WHAT THE EXERCISE ASKS:
Scan the entries below for the word "horizontally". Copy out every line in which it occurs.

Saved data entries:
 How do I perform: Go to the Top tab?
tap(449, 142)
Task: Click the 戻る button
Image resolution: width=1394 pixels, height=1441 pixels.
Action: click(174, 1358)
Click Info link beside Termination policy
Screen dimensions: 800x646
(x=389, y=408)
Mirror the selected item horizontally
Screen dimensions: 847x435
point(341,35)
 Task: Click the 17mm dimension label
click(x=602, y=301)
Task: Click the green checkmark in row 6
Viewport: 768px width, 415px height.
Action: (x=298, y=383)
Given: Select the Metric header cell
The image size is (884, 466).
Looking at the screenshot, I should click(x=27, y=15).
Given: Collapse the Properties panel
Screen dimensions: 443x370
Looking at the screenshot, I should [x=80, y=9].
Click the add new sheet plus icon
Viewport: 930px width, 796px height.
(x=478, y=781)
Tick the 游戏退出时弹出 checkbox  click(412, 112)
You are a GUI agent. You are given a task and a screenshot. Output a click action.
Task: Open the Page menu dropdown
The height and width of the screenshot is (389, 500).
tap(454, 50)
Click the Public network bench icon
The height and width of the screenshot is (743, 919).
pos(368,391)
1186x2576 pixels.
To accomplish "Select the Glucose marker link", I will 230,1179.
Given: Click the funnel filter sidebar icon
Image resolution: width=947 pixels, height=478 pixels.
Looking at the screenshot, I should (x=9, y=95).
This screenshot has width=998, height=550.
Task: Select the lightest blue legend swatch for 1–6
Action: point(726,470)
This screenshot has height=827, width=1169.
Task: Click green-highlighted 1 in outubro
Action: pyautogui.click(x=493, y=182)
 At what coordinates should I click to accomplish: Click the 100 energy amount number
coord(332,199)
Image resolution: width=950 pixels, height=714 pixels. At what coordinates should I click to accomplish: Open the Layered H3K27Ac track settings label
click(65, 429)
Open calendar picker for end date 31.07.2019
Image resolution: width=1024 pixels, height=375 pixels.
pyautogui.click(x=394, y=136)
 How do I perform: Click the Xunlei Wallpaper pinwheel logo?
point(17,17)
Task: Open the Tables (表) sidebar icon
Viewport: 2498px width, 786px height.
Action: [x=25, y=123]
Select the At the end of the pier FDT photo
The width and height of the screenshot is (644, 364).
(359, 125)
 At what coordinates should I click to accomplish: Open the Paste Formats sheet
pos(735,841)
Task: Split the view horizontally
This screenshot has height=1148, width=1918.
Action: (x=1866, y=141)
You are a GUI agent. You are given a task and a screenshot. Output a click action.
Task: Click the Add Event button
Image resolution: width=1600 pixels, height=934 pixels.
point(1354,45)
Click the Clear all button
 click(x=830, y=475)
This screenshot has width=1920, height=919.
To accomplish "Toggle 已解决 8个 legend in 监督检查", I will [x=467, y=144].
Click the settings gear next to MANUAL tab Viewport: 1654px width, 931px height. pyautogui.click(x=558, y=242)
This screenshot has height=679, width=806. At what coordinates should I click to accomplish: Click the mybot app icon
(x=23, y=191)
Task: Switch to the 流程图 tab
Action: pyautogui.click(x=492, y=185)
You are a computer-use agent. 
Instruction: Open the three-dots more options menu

EXERCISE ANSWER:
Mirror the selected item horizontally
Task: Split the view horizontally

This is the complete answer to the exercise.